The number is very sobering. If schools received the full amount of money that Kansas Legislature reports indicate they should receive, Skyline would be getting an additional $350,000 in state funding.
The Skyline Board of Education learned the numbers during their January meeting.
In 2009-2010, the total enrollment at Skyline was 353. The 2013-2014 student count is 431, a difference of 78 students
Currently, the BSAPP in Kansas is $3,838. Those 78 students generate $299,364 for the district at that rate, said Mike Sanders, Skyline superintendent.
If Skyline got the $4,492 like it was supposed to receive, it would take 368 students to generate the same amount of money that 431 students generate at $3,838.

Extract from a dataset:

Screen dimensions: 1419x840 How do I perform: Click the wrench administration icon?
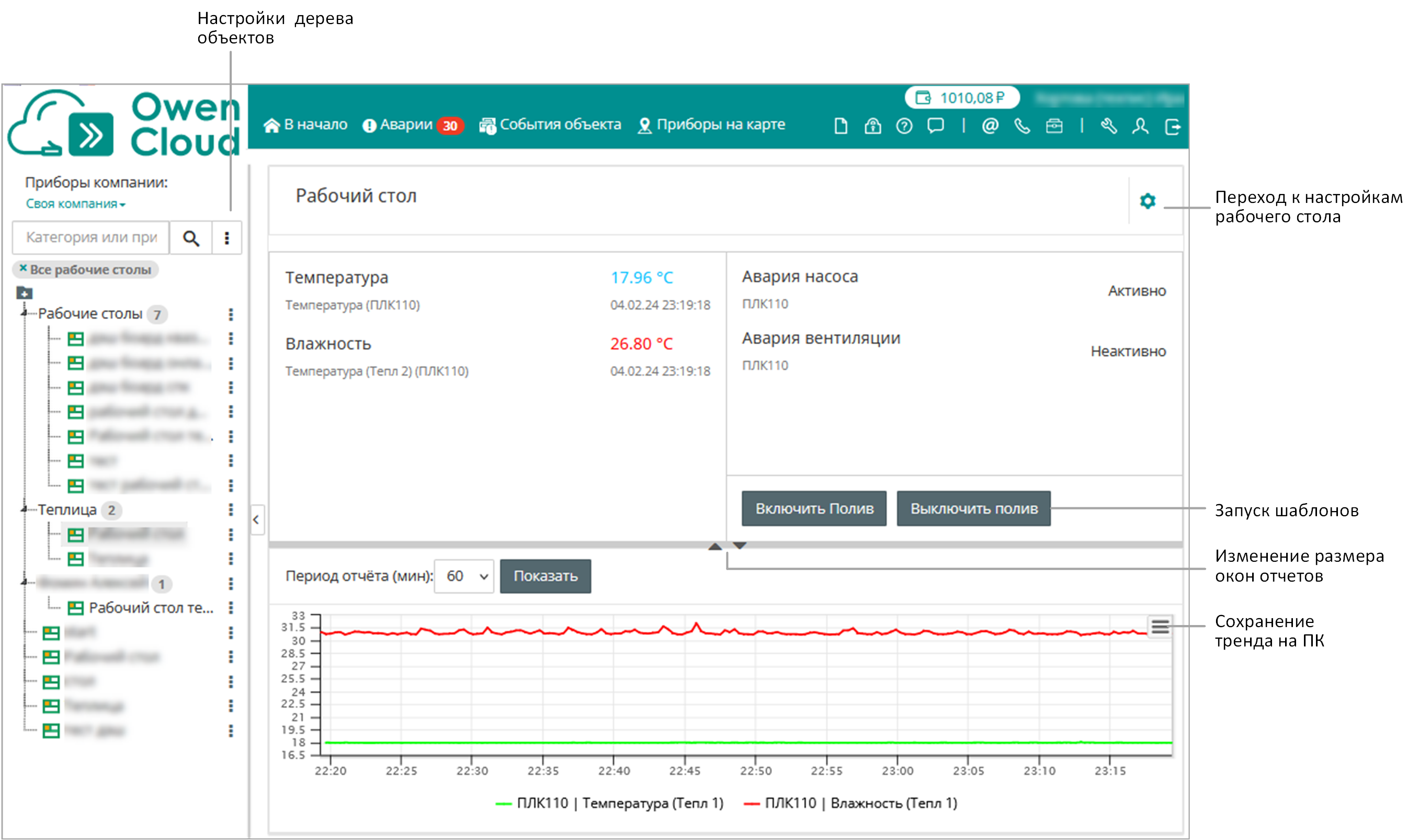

The increase in student population has kept Skyline going and helped make up the difference in the actual BSAPP and the one it should be getting.
The increase in student population has also created a unique problem for Skyline. So many kindergarten parents want their children to attend Skyline that they now have to be put on a waiting list because the current classrooms are full, Sanders said.
This increase in students over the past five years has been a challenge to the district but one that has aided the county. To meet the growing number of students in the classroom, the district has hired more teacher's aids and that has caused the district to use more of its funding to pay for the additional staff.
While the population is growing, the classroom size has stayed the same and that has proved to be a challenge, too.
The Kansas Supreme Court is close to making a decision on the funding issue and Skyline and the rest of the schools in Kansas are keeping a close eye on their decision and then what action the Kansas Legislature will take if the ruling is in favor of funding education to the level their own reports say they should spend, Sanders said.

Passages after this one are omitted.